- Directions -
Output the opening lines of the records exactly. End with the line that contains "[Next] (834, 1994)".

—————

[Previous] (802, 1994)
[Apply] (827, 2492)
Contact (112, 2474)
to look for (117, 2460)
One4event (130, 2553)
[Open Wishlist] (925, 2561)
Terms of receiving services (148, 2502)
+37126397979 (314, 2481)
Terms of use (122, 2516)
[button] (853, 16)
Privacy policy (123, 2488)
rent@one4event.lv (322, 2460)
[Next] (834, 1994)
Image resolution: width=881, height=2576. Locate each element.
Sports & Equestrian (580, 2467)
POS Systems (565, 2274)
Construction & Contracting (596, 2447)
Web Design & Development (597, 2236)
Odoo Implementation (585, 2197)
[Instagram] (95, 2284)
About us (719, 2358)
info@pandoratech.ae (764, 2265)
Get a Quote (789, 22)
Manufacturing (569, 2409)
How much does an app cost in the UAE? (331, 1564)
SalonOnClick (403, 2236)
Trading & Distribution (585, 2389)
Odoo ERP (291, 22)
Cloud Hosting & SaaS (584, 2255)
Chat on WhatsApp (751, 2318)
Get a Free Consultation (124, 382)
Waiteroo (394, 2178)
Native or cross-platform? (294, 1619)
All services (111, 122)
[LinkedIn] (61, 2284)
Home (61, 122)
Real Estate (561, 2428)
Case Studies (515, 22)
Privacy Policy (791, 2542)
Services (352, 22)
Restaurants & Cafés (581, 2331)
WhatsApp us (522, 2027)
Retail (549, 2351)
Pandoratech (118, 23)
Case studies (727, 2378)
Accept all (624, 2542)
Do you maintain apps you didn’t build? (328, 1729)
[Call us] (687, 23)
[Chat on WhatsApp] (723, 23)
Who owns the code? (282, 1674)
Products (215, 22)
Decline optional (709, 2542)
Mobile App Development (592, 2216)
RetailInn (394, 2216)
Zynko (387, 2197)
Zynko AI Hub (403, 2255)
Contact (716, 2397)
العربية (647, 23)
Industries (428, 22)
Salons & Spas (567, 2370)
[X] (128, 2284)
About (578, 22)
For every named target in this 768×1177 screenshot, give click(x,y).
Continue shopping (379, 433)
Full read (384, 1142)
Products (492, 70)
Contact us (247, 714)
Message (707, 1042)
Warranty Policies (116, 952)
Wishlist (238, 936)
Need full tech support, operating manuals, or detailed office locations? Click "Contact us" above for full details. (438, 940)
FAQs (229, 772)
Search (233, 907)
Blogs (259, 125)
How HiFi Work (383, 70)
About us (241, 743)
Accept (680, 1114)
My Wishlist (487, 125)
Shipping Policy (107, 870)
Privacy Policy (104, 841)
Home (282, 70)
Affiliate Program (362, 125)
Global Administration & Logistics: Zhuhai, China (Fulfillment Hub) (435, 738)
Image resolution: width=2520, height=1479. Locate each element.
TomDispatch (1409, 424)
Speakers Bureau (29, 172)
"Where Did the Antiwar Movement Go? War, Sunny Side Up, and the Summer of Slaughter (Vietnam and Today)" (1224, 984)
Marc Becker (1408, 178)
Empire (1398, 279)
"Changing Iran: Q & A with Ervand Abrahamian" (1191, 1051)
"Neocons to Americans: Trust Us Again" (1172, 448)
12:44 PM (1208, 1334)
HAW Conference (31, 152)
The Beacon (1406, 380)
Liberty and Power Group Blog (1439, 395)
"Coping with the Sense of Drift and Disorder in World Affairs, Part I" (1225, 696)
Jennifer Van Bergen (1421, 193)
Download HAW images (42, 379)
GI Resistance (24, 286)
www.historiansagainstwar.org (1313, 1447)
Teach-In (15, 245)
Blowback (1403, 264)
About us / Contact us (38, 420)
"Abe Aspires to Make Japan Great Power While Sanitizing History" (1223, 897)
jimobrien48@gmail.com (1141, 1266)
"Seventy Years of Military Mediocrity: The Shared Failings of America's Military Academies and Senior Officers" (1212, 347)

—————

- Output for this exercise -
[Previous] (802, 1994)
[Apply] (827, 2492)
Contact (112, 2474)
to look for (117, 2460)
One4event (130, 2553)
[Open Wishlist] (925, 2561)
Terms of receiving services (148, 2502)
+37126397979 (314, 2481)
Terms of use (122, 2516)
[button] (853, 16)
Privacy policy (123, 2488)
rent@one4event.lv (322, 2460)
[Next] (834, 1994)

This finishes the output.